Só que depois, caiu-se nessa mesmice, eu chamo de mediocridade mesmo, as pessoas pararam, esqueceram que poderiam está dando continuidade a outras formas de pensamento. Então houve uma ruptura no fim de 50 começo de 60, mesmo em 70, que foi muito complicada. Eles se recusavam a discutir outro tipo de coisa que não fosse aquela velha fórmula de se fazer arquitetura com o concreto protendido, uma caixa d´água como composição vertical, estruturas de concreto com os pilares salientes, muito vidro e coisa e tal.

Nós resolvemos questionar isso de alguma forma e por isso fomos chamado de pós-modernos. Sabíamos que a pós-modernidade era uma passagem, mas eu não sabia o tamanho da transitoriedade. Era o momento para repensar uma arquitetura que estava muito pior, a nível de dogmas, do que a moderna. Já tinham eliminado metade do patrimônio histórico brasileiro, o que chamávamos de arquitetra de terras devassadas, independente da qualidade do que estava sendo inserido. A partir daí, poderíamos repensar essas coisas e incorporar outros valores. Sempre dou como exemplo a culinária: faça como a culinária brasileira, feita quase sempre de misturas, de vários sabores, várias texturas. Não comemos apenas um franguinho com uma batatinha. Comemos um frango com banana frita, mandioca, arroz com alho, pimenta, um tomate e vai por aí. E era isso que estávamos precisando fazer de todas as formas possíveis, como se fôssemos gangsters de metralhadora dando tiros a revelia. Precisávamos botar pra fora toda a sofreguidão de tentar fazer uma coisa que pudesse incorporar as culturas não só do nosso lugar, mas de todos os lugares e cidades por onde passamos, com um olhar crítico, que procurasse passar um pouco do que havíamos aprendido com outras pessoas, era este tipo de vida e de arquitetura que queria fazer.
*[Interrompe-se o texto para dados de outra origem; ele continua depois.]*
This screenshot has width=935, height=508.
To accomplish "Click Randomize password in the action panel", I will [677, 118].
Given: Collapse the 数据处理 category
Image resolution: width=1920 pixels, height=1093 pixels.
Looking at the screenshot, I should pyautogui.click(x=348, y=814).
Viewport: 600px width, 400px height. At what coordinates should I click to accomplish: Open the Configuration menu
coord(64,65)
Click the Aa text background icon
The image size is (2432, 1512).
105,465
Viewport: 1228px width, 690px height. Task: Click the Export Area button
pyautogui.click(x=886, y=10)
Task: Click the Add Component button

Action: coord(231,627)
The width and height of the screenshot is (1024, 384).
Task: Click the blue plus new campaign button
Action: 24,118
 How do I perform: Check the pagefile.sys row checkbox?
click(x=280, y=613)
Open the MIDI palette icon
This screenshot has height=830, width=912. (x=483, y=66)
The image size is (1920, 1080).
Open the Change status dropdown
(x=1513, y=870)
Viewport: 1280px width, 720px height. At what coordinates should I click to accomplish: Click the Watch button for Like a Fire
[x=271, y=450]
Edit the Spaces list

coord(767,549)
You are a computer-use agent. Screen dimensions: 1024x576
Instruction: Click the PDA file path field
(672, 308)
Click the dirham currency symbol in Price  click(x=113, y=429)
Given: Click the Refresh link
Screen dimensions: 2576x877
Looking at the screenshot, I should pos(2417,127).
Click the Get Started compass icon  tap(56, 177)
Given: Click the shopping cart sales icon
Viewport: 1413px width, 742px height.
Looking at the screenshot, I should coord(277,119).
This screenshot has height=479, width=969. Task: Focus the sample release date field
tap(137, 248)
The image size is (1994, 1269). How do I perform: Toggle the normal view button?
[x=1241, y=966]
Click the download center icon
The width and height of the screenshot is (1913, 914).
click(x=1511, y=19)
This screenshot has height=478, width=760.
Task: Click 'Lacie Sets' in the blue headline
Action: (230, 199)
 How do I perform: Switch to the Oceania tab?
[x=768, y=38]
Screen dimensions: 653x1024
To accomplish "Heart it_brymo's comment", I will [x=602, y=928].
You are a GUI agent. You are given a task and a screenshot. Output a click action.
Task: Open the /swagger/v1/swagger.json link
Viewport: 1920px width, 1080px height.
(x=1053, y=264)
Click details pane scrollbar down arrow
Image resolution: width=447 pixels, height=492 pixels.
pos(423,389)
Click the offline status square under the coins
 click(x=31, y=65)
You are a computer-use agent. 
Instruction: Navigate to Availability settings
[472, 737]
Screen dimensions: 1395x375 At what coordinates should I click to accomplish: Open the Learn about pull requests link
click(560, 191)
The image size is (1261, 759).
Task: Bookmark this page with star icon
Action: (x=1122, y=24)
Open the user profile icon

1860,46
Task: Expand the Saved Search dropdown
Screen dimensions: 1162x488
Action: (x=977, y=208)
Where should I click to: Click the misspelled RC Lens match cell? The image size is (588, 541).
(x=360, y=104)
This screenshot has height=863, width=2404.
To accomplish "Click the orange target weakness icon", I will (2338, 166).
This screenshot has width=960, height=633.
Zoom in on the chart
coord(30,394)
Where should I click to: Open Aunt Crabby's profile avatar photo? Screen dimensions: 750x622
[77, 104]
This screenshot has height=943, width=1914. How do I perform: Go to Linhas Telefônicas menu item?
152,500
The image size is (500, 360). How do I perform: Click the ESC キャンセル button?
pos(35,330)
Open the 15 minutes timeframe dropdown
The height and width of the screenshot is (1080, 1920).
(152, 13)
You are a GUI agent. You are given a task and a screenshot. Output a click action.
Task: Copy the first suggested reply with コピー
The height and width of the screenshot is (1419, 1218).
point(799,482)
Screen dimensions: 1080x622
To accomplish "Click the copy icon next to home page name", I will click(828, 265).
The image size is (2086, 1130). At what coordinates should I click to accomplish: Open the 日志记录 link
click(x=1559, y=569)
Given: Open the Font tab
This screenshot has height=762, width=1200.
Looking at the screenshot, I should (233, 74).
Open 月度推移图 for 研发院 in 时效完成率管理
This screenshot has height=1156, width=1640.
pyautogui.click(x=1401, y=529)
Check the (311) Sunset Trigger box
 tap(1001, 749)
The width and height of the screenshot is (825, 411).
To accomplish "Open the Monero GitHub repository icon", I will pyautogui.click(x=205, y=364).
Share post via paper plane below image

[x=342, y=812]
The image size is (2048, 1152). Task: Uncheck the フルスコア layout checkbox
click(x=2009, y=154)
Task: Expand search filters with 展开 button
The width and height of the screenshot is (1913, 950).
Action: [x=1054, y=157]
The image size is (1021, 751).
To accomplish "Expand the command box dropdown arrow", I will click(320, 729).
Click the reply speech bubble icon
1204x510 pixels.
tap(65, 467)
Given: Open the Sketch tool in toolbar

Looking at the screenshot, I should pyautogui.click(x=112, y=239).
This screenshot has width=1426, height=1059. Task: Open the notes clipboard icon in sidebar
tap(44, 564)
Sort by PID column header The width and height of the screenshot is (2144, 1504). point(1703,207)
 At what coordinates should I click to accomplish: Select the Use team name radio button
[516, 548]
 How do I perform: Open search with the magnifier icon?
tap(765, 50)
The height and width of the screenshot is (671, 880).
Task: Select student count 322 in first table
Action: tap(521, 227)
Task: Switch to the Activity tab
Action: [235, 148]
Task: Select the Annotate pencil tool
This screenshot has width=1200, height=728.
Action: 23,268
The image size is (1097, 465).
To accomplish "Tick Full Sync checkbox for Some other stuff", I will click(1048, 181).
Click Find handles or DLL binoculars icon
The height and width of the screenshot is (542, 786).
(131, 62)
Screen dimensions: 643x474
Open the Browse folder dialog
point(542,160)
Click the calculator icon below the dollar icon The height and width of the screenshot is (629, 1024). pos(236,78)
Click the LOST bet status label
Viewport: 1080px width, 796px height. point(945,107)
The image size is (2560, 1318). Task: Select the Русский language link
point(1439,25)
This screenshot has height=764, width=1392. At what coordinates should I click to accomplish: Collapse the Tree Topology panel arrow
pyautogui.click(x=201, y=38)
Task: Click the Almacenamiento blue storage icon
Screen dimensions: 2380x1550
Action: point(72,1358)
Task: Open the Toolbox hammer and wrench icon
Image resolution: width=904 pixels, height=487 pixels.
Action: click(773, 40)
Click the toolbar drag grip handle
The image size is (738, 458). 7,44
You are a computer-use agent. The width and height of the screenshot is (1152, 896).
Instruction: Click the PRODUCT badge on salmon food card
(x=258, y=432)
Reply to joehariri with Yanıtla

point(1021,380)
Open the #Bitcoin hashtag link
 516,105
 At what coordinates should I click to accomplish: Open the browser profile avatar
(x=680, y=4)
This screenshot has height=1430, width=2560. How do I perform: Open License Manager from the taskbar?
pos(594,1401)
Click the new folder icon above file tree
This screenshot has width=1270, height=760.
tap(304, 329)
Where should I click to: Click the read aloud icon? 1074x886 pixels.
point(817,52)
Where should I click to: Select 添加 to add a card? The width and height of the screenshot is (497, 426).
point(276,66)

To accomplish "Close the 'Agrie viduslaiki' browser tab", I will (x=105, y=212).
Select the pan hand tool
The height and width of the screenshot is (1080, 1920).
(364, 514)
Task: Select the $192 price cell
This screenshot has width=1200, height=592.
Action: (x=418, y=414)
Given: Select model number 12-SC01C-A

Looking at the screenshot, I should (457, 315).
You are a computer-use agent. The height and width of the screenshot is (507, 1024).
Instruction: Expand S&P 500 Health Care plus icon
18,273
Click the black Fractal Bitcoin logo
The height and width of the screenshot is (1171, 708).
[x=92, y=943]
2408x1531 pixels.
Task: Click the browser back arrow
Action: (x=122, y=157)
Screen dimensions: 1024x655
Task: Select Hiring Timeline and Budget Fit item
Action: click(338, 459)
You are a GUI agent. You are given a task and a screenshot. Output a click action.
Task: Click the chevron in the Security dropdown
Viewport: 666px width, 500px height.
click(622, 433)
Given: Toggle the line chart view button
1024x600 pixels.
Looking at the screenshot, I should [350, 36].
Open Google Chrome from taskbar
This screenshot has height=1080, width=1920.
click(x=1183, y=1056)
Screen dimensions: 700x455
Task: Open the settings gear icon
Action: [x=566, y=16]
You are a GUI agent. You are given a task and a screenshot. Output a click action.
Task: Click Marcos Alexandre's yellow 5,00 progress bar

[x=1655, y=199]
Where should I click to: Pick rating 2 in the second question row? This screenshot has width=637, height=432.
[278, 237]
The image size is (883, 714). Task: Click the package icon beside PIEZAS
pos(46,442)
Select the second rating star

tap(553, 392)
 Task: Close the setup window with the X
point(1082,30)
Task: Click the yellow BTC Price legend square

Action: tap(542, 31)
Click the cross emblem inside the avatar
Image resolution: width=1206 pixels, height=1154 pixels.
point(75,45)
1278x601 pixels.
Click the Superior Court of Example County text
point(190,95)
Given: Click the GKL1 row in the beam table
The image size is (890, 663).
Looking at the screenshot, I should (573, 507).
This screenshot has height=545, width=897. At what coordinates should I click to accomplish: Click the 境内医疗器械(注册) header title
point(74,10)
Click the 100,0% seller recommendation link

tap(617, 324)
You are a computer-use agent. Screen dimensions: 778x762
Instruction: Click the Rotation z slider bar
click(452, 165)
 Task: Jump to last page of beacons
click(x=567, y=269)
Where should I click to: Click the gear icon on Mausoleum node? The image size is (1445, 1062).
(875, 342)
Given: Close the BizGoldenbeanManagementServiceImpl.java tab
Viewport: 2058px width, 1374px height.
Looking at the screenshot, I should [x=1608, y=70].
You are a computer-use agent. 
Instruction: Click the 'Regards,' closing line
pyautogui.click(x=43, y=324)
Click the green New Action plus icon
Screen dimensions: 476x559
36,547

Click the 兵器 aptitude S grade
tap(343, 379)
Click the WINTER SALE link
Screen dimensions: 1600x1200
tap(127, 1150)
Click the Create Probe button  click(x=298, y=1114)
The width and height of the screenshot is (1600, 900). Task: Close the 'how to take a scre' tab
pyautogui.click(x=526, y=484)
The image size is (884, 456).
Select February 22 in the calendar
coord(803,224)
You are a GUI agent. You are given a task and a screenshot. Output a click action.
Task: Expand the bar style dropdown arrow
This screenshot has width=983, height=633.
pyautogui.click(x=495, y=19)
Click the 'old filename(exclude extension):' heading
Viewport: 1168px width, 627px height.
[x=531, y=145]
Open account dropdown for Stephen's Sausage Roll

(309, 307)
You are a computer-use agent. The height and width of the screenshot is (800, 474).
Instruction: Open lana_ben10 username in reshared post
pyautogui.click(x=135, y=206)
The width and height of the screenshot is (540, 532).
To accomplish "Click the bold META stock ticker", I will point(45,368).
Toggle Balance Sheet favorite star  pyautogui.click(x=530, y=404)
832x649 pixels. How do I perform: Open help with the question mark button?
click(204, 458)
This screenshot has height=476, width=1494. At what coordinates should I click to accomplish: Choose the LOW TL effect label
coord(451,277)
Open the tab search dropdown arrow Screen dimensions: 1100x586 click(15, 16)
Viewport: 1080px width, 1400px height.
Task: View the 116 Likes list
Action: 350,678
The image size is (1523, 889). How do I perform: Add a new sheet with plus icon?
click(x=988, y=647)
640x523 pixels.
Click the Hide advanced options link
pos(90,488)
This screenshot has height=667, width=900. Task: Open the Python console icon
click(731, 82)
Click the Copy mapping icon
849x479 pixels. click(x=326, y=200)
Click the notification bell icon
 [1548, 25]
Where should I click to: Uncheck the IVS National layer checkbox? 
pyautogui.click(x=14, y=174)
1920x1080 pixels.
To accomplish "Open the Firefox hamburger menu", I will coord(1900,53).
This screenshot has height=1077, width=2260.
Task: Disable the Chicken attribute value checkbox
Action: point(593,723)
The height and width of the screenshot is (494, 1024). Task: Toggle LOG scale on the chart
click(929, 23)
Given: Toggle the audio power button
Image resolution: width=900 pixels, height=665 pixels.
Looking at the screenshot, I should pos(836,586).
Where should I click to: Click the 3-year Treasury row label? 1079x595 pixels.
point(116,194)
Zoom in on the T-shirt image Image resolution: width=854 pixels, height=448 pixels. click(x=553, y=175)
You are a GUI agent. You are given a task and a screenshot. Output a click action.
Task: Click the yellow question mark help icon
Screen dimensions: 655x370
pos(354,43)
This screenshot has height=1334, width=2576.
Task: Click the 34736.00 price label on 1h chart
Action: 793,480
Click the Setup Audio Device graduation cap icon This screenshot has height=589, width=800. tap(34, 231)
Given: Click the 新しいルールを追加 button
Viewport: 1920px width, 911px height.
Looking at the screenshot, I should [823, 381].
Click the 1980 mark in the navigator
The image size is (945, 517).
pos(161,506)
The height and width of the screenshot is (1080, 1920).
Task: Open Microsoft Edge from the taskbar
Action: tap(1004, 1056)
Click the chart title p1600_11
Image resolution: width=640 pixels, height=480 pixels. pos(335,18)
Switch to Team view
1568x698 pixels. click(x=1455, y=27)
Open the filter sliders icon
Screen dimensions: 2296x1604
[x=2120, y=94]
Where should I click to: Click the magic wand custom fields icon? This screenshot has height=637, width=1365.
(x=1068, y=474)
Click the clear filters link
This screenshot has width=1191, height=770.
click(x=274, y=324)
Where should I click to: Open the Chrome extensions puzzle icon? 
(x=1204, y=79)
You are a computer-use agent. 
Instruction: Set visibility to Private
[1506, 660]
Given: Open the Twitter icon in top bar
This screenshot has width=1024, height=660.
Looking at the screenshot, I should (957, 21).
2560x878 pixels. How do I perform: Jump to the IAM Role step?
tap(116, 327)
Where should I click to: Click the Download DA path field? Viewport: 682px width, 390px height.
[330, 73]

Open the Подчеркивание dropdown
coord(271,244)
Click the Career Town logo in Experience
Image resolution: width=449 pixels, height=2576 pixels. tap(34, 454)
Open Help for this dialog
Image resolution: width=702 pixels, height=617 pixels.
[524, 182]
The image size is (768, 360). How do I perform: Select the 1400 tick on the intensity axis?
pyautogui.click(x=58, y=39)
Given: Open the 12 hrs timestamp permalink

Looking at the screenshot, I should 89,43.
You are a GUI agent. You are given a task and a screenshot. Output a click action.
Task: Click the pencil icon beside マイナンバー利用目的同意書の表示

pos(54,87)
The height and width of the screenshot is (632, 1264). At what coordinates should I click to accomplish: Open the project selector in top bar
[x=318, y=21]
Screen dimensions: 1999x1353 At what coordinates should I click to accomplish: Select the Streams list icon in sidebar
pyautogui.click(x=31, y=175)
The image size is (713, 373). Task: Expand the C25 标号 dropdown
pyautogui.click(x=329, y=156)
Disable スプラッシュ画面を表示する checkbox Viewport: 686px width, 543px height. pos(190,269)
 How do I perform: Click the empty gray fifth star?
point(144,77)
A partir daí, essa arquitetura passa a ser divulgada, passamos a ser solicitados a conversar sobre ela. Os professores da época, ficaram um pouco com raiva, por que normalmente eram os estudantes que nos convidavam para as semanas de arquitetura ou mesmo como patrono. A Mackenzie, de São Paulo, que foi a escola da direita na época de 60/70, de onde saíram as posições mais reacionários do Brasil, de uma hora pra outra passa a incorporar uma outra forma de fazer arquitetura e uma das turmas, que hoje tem grandes arquitetos como por exemplo o Mário Bizelli, me chama como patrono. É, fui gozado como “o pós-moderno mineiro” e tal, tive que dar umas sentadas em algumas pessoas que se apresentavam como ex-exilados e não sei o quê, professores de Sorbonne, Harvard, e que me apresentaram assim: “aqui ao lado o arquiteto mineiro, representante do pós-modernismo local”, numa espécie de sarcasmo, em cima disso falei: “ah! É, eu não tenho nada a perder, quem tem são vocês que dão aula, que vão se passar por pessoas retrógradas que não conseguem incorporar um outro discurso que não seja o seu próprio parecendo um aposentado que se recusa a aceitar o controle remoto de uma televisão ou um banco automático, ou qualquer outro tipo de coisa sem tentar pelo menos incorporar isso na sua vida”. Depois desse discurso, foram me pedir desculpas e percebi que eles achavam que fazíamos um risco, um traço, e que por trás disso não existia uma leitura, nenhum conhecimento, e se assustaram quando viram que o quê eles sabiam a gente sabia também, pela idade, talvez soubessem um pouco mais. Mas saber um pouco mais ali não era ter lido mais livros, era ter liberdade de dar um passo a frente, rediscutir, rever.

Foi na década de 80 que realmente explodimos para todos os para lados, colocamos um novo discurso. No fim de 80, me separei do Éolo (Maia), que era considerado o grande guru da época por aglutinar várias vertentes, e segui para outros tipos de sociedade, passei a trabalhar uma coisa um pouco mais silenciosa. Quando trabalhava com o Éolo, ela era mais ruidosa, quando eu trabalhava com o Saul (Vilela) era outro tipo. Quando você trabalha com uma outro pessoa, o que interessa é que o resultado seja uma mistura. Numa mesma época, um projeto feito sozinho, um projeto com o Éolo ou um projeto com o Saul tinham diferenças, já que você estava trabalhando com uma somatória desses enfoques.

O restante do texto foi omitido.